L'instabilità articolare è la conseguenza più grave delle lesioni ligamentose ed è direttamente proporzionale al numero di fibre strappate. Anche l'instabilità si può classificare in diversi gradi e può essere facilmente apprezzata dal medico tramite alcuni test (shift test; test del cassetto anteriore ecc.).

Spesso la lacerazione del legamento causa un'emorragia nello spazio articolare causando gonfiore, ecchimosi e dolorabilità intorno all'articolazione. Il dolore può essere evocato o accentuato anche da particolari movimenti. Ovviamente nella maggior parte dei casi (ma non i tutti) i sintomi sono legati all'entità della lesione ed aumentano in modo proporzionale al numero di fibre strappate.

La diagnosi è inizialmente clinica, tramite test specifici, esame obiettivo e accertamenti sul meccanismo lesivo e sulle immediate conseguenze. L'indagine strumentale più accurata è la risonanza magnetica, a cui si ricorre soltanto nei casi più gravi per confermare la diagnosi clinica. Una normale radiografia può essere effettuata se si sospettano fratture ossee associate.


Nella fase acuta del trauma, si applica il solito ed efficace protocollo RICE: riposo, ghiaccio, elevazione e compressione in caso di sanguinamento. Solitamente le rotture dei legamenti vengono trattate in modo conservativo e soltanto in situazioni particolari si ricorre all'intervento chirurgico.


TRATTAMENTO E GUARIGIONE: fortunatamente i legamenti sono abbastanza vascolarizzati e come tali hanno una discreta capacità riparativa. In prossimità della lesione si sviluppano inizialmente delle cellule infiammatorie che rimuovono i tessuti morti preparando il legamento alla guarigione. Successivamente, grazie ad un aumentato afflusso locale di sangue, viene sintetizzato un tessuto di riparazione che ha però bisogno di molti mesi per consolidarsi ed acquisire una resistenza ottimale. In genere dopo un paio di settimane/3 mesi, in relazione all'entità della lesione, questo tessuto acquisisce una resistenza tale da consentire la ripresa degli esercizi di potenziamento locale.

In caso di lesione legamentosa la riabilitazione è estremamente importante.
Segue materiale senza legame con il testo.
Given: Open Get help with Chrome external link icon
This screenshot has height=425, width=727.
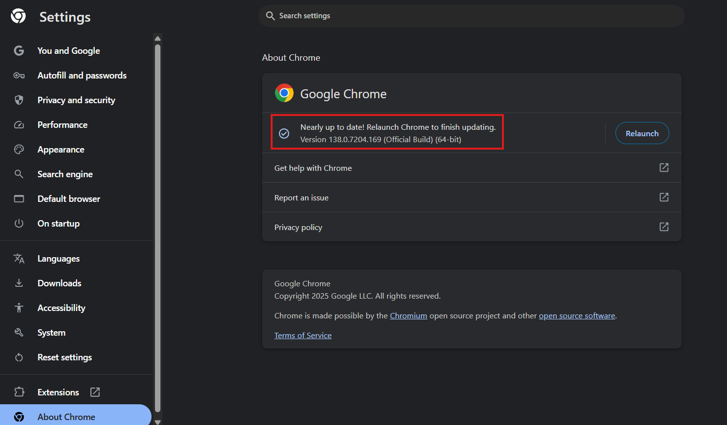Looking at the screenshot, I should (664, 168).
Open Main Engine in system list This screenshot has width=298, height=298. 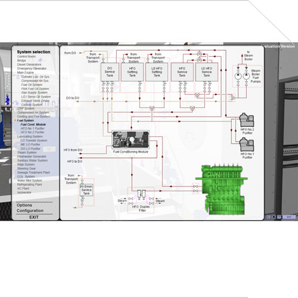[x=26, y=73]
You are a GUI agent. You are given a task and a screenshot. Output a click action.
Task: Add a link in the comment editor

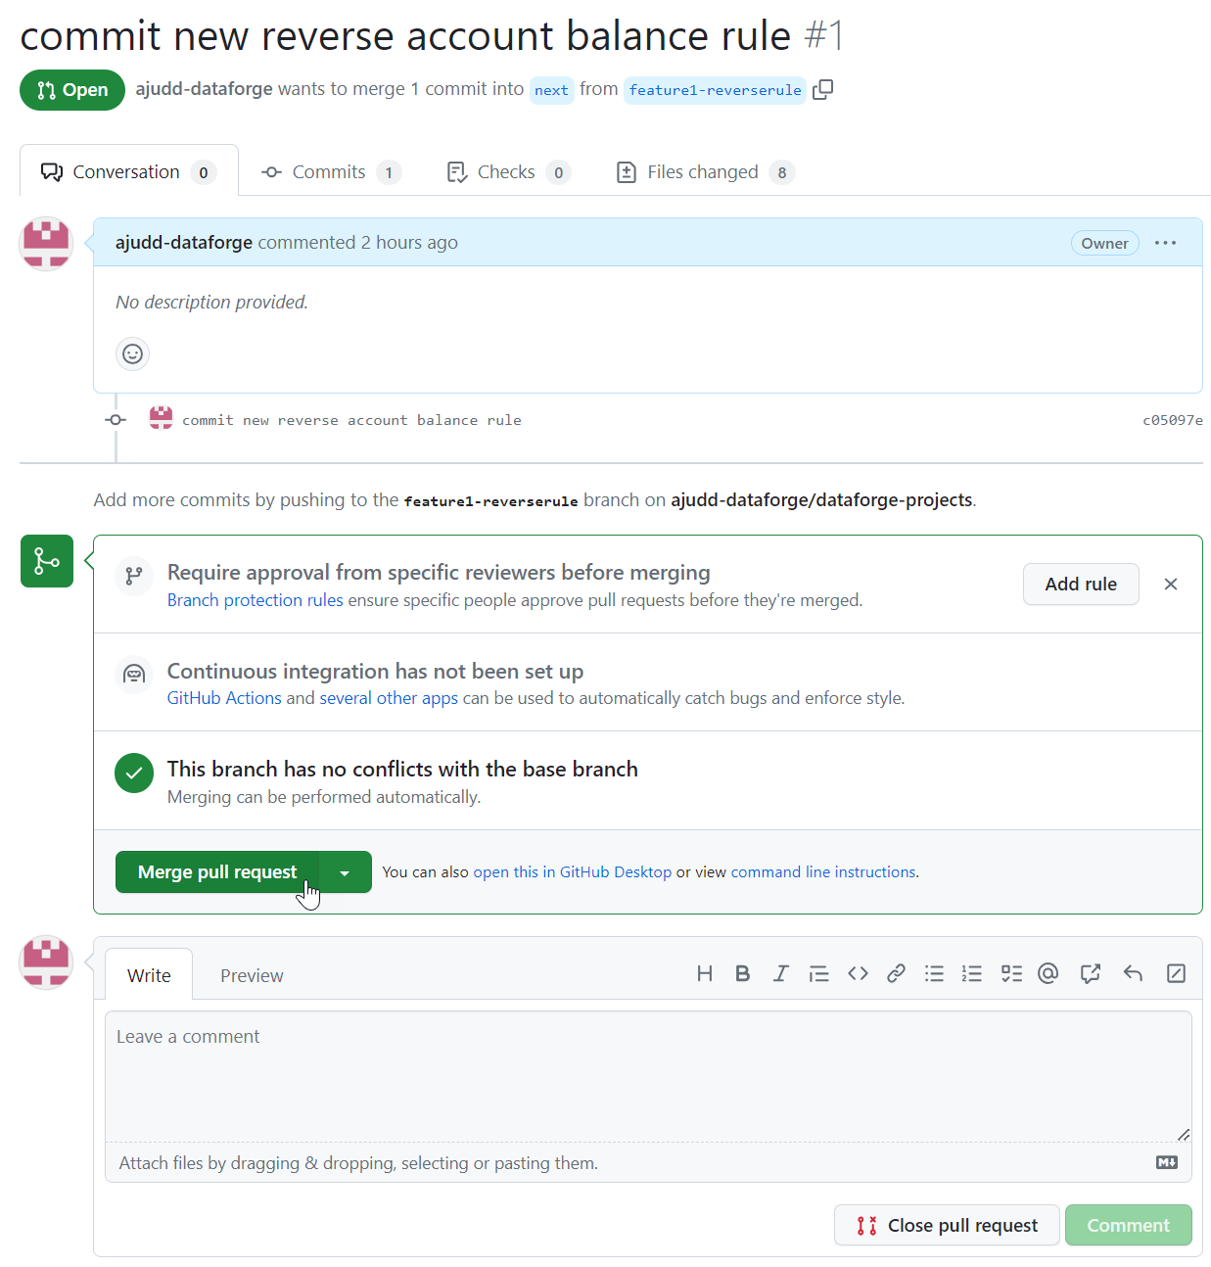[896, 973]
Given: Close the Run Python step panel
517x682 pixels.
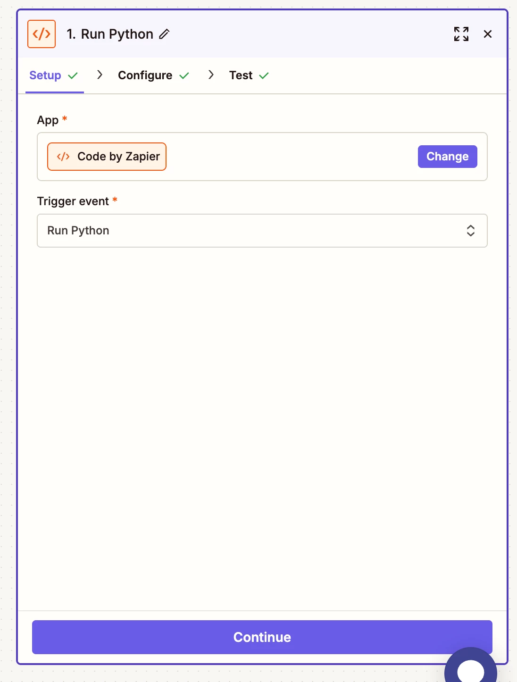Looking at the screenshot, I should (488, 34).
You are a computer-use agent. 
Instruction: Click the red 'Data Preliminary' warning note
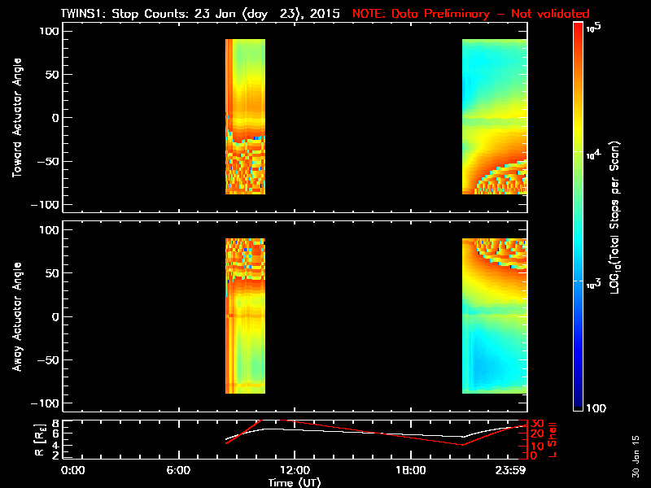[x=470, y=13]
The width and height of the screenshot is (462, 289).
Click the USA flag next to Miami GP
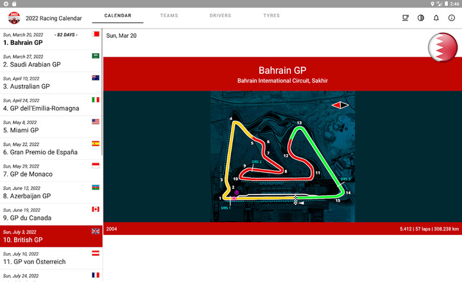coord(96,121)
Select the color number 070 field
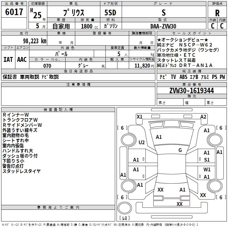This screenshot has width=228, height=228. point(47,66)
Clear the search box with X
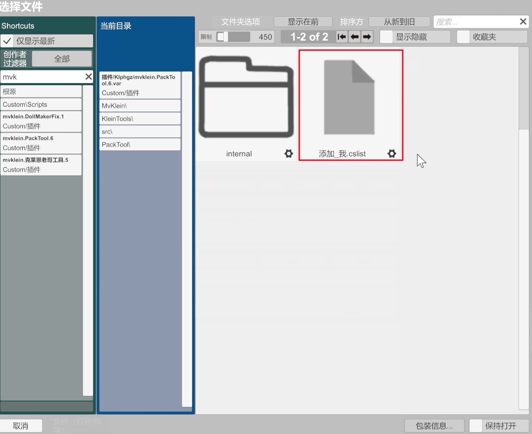The image size is (532, 434). pyautogui.click(x=523, y=22)
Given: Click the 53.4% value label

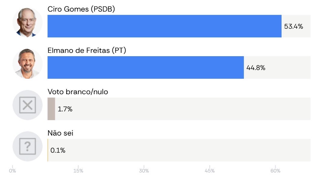Looking at the screenshot, I should (x=293, y=26).
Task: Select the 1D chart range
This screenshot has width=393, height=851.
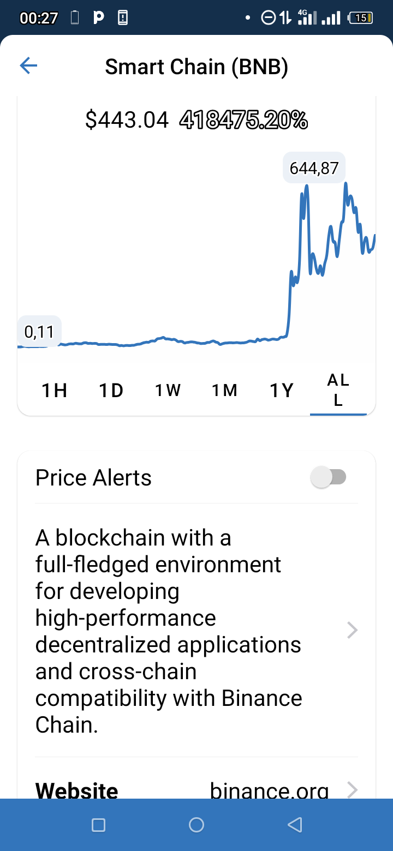Action: (111, 391)
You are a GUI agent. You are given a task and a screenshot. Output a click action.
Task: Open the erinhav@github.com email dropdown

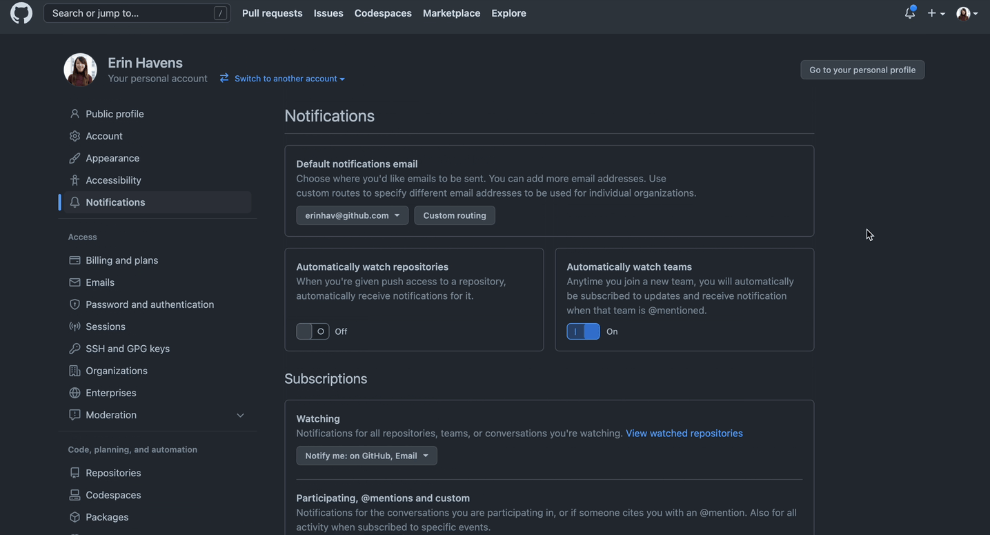point(352,215)
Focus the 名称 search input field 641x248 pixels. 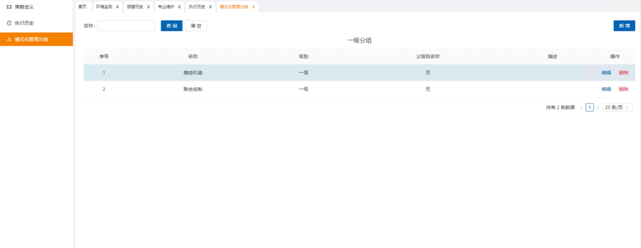click(126, 26)
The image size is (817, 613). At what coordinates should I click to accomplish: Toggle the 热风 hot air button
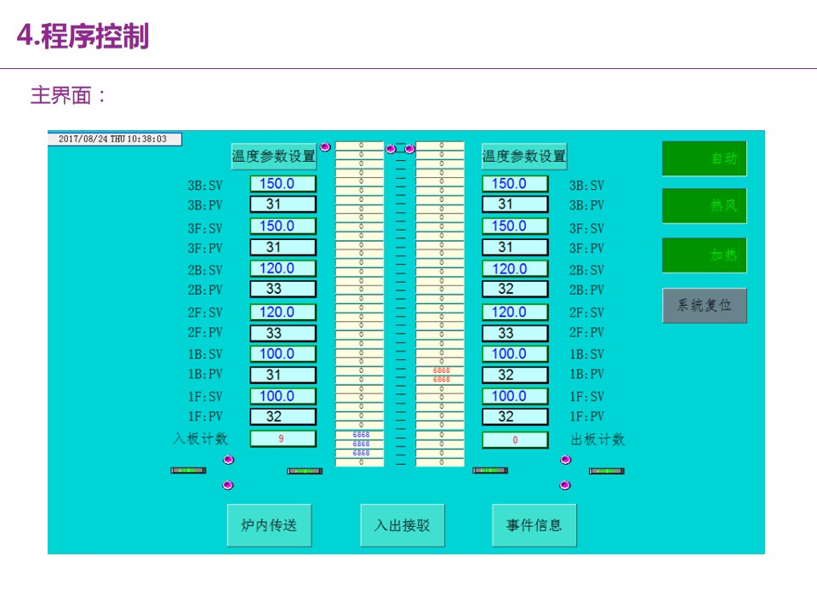704,206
Applicando opportune sollecitazioni meccaniche ai legamenti si promuove infatti il corretto allineamento delle nuove fibre di collagene (le nuove fibrille, per offrire la giusta resistenza, devono allinearsi il più possibile nella direzione lungo la quale vengono applicate le forze di trazione).

Gli esercizi di mobilizzazione precoce non dovranno comunque interferire con i processi di guarigione del legamento traumatizzato. Anche per questo motivo nelle fasi iniziali di recupero vengono spesso utilizzati dei tutori che proteggono l'articolazione limitandone la mobilità.

Una lesione ligamentosa richiede solitamente tempi di recupero piuttosto lunghi che vanno dalle 4-6 settimane per le lesioni moderate fino a 6 o più mesi per le rotture complete trattate con intervento chirurgico.